Saved data entries
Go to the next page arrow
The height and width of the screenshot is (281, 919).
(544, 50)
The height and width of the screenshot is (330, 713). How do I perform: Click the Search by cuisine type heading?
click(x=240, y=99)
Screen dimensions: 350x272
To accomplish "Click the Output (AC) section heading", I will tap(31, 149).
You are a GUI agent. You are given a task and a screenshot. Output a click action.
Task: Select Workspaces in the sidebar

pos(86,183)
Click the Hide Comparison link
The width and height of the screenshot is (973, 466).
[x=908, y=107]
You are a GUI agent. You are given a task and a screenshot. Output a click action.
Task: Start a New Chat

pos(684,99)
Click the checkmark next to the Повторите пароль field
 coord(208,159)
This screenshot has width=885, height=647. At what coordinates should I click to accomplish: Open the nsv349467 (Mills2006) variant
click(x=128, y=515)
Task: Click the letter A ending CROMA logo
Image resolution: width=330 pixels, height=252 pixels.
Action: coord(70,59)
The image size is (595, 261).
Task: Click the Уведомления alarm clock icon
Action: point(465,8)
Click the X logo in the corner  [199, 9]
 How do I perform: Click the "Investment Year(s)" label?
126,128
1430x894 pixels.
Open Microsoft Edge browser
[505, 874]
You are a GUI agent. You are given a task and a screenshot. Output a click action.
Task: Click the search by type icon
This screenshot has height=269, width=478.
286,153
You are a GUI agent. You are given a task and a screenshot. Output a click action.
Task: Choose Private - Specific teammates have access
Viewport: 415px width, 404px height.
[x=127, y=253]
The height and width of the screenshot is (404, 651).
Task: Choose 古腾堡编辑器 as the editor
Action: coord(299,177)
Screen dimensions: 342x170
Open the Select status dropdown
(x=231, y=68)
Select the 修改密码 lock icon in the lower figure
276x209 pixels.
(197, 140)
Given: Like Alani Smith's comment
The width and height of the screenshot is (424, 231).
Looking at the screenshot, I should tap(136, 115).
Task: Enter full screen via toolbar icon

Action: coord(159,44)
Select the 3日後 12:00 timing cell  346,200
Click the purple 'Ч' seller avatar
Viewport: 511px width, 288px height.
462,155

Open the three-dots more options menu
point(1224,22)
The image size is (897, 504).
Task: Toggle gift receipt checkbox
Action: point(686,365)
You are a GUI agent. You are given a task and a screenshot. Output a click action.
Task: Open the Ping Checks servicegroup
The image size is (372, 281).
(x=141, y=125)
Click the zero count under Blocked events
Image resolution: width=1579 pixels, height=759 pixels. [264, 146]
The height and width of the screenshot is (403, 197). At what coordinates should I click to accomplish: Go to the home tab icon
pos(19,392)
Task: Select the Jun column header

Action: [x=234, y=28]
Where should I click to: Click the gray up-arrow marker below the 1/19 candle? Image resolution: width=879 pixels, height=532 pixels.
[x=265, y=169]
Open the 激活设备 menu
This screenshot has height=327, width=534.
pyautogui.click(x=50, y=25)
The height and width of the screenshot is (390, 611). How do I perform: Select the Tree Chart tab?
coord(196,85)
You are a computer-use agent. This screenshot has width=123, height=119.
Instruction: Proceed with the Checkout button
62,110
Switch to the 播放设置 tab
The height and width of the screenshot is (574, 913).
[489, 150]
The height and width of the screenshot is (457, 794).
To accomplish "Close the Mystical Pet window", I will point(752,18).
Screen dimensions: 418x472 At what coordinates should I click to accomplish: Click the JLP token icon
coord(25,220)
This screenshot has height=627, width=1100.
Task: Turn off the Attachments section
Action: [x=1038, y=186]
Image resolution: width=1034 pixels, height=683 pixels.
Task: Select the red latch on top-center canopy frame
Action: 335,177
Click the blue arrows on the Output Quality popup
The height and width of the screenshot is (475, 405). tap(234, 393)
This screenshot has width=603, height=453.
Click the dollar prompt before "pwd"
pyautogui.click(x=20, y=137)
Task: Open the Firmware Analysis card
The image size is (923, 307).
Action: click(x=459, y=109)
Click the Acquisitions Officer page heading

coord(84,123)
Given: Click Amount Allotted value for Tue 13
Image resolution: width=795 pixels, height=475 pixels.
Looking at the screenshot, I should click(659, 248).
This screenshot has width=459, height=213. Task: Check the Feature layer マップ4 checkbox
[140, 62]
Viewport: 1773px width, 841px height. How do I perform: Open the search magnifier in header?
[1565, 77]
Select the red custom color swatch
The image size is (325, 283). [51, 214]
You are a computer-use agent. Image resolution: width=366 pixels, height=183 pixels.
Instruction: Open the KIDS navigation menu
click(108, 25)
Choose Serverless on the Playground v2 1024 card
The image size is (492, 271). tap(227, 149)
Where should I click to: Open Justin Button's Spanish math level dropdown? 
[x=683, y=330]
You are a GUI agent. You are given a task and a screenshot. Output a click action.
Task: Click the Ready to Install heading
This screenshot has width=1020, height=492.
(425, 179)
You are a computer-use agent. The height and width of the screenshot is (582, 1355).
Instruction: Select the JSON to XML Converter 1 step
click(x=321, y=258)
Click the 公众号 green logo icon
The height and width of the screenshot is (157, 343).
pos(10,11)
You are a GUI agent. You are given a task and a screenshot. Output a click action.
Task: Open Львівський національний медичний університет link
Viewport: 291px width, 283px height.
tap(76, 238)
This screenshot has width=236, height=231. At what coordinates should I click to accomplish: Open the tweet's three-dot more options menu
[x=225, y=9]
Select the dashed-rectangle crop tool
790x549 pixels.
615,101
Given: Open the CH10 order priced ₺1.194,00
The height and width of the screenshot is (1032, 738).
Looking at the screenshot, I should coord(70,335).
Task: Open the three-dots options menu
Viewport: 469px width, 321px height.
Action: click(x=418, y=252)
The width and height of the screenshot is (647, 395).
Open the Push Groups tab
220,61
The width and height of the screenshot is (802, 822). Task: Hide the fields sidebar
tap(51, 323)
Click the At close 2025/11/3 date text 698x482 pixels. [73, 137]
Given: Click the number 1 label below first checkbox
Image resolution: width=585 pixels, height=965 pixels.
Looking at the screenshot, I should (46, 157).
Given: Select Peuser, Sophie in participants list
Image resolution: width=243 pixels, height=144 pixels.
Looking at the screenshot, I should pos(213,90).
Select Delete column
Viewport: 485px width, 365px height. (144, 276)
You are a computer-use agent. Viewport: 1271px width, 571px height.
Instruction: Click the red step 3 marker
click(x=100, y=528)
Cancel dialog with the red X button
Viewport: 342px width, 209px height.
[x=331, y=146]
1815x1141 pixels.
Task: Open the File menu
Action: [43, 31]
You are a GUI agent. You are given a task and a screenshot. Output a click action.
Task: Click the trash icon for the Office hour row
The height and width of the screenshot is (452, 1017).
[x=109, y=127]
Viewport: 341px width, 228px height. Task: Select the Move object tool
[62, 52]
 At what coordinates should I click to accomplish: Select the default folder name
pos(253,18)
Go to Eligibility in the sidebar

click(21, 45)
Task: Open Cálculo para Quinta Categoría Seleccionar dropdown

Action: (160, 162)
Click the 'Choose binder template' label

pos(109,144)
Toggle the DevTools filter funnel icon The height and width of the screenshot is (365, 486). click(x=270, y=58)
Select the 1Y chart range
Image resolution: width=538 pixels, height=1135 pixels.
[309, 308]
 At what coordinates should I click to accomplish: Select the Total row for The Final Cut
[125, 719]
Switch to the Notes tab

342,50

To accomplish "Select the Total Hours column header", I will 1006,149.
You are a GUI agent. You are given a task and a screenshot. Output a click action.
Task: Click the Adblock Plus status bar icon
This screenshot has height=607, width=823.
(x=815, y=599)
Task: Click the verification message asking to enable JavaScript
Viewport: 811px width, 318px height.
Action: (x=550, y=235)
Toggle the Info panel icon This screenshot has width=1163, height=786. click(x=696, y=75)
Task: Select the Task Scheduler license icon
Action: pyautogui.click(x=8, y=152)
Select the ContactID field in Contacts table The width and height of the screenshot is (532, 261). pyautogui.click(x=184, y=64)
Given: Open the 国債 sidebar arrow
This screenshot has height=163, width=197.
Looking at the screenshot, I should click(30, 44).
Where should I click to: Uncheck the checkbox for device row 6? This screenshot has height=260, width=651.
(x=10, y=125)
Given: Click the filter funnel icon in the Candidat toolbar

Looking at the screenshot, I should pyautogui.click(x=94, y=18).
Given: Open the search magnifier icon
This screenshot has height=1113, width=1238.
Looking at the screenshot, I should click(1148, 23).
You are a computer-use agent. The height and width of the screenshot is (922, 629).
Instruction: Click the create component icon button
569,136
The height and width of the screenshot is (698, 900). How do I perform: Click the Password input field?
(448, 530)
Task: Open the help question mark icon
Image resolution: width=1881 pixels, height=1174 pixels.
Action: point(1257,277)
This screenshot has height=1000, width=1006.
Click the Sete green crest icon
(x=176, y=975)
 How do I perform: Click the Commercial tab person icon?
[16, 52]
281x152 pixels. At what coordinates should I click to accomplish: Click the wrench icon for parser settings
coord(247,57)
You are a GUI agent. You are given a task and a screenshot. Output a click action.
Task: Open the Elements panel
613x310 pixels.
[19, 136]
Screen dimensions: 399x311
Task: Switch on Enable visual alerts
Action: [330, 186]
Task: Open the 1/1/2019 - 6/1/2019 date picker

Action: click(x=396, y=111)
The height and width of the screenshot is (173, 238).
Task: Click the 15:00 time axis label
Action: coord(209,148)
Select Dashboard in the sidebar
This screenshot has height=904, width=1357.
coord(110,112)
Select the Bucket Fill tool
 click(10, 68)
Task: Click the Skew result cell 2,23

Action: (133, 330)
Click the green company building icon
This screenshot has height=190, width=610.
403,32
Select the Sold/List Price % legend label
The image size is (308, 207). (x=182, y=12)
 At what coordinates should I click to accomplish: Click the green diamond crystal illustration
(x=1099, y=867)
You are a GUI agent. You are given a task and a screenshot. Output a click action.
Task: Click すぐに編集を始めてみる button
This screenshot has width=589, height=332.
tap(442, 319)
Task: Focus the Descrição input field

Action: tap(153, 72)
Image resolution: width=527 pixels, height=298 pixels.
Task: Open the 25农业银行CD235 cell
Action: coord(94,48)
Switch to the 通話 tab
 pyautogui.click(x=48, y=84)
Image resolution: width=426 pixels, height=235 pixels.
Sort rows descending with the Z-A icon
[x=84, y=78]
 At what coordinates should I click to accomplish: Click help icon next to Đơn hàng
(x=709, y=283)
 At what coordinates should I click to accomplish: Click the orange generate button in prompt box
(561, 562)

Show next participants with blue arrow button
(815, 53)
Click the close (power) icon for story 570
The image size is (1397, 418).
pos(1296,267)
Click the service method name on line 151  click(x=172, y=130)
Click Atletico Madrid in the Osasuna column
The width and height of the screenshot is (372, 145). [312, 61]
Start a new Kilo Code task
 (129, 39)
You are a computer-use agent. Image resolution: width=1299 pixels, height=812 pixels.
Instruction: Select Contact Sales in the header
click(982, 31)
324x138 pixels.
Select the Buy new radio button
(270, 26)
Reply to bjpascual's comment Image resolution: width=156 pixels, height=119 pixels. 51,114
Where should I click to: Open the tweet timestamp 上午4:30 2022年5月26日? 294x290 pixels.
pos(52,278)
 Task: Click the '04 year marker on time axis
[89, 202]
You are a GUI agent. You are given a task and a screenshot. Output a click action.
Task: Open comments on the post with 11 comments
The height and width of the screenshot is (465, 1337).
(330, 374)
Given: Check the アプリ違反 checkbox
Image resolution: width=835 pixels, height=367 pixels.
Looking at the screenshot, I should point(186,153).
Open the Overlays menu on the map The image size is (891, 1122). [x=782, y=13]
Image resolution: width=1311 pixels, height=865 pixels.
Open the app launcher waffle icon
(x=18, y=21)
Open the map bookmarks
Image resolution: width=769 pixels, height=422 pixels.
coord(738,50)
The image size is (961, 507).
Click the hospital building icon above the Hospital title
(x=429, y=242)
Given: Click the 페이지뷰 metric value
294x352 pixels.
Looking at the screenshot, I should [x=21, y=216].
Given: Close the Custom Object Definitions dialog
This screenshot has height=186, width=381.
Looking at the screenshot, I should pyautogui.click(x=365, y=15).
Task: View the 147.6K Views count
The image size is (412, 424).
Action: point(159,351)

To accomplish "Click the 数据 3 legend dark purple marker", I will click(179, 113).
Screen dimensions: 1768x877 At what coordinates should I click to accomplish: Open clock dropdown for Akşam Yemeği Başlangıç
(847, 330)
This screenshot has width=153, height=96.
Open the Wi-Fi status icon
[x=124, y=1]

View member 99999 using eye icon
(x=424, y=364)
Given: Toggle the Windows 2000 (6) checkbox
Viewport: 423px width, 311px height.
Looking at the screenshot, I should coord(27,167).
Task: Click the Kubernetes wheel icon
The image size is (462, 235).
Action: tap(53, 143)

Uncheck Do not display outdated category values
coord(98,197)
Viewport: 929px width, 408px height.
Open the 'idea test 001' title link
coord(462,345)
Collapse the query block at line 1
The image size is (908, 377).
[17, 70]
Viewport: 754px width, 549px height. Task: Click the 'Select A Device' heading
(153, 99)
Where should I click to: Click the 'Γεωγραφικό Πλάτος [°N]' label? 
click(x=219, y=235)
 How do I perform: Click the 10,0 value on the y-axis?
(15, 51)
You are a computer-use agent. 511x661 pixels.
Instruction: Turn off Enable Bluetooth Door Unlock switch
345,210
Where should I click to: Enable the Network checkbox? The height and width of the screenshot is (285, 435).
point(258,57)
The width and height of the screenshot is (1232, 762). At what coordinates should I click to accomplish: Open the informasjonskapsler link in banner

[Brief] Reproduce verbatim the lines above, from the line with "Task: Open Cálculo" through the line with "Given: Open the search magnifier icon".

[Written solution]
Task: Open Cálculo para Quinta Categoría Seleccionar dropdown

Action: (160, 162)
Click the 'Choose binder template' label

pos(109,144)
Toggle the DevTools filter funnel icon The height and width of the screenshot is (365, 486). click(x=270, y=58)
Select the 1Y chart range
Image resolution: width=538 pixels, height=1135 pixels.
[309, 308]
 At what coordinates should I click to accomplish: Select the Total row for The Final Cut
[125, 719]
Switch to the Notes tab

342,50

To accomplish "Select the Total Hours column header", I will 1006,149.
You are a GUI agent. You are given a task and a screenshot. Output a click action.
Task: Click the Adblock Plus status bar icon
This screenshot has height=607, width=823.
(x=815, y=599)
Task: Click the verification message asking to enable JavaScript
Viewport: 811px width, 318px height.
Action: (x=550, y=235)
Toggle the Info panel icon This screenshot has width=1163, height=786. click(x=696, y=75)
Task: Select the Task Scheduler license icon
Action: pyautogui.click(x=8, y=152)
Select the ContactID field in Contacts table The width and height of the screenshot is (532, 261). pyautogui.click(x=184, y=64)
Given: Open the 国債 sidebar arrow
This screenshot has height=163, width=197.
Looking at the screenshot, I should click(30, 44).
Where should I click to: Uncheck the checkbox for device row 6? This screenshot has height=260, width=651.
(x=10, y=125)
Given: Click the filter funnel icon in the Candidat toolbar

Looking at the screenshot, I should pyautogui.click(x=94, y=18).
Given: Open the search magnifier icon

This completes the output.